Segment Open

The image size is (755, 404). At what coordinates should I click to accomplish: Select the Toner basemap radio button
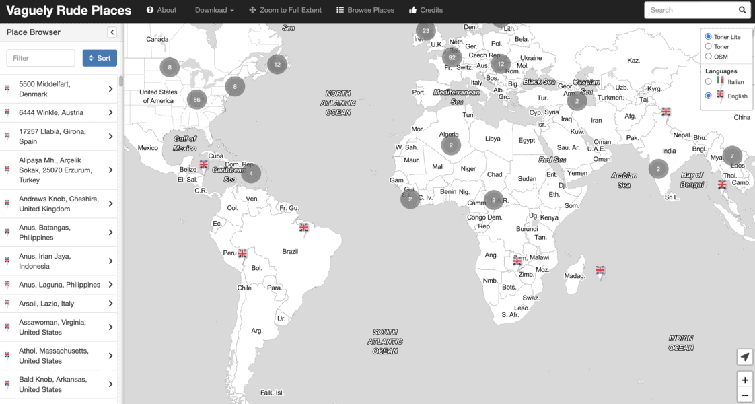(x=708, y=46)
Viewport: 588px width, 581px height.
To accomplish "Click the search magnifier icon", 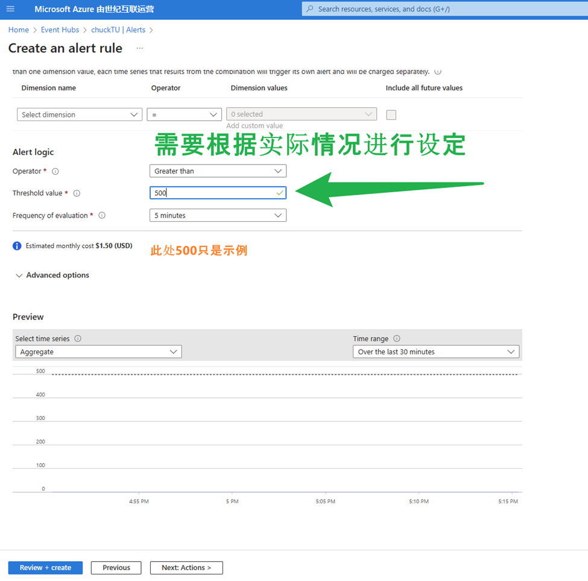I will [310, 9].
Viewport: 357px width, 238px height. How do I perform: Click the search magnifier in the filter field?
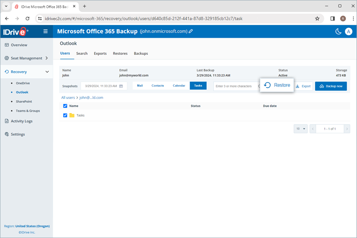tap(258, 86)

Segment Closed

### WHAT YOU NEED TO DO
Word for word, restate the lines from the one containing "Viewport: 357px width, 238px" through the end of the listing, and nothing more. Skip the pictures.

### THE ANSWER
Viewport: 357px width, 238px height. How do I perform: Click the search magnifier in the filter field?
tap(258, 86)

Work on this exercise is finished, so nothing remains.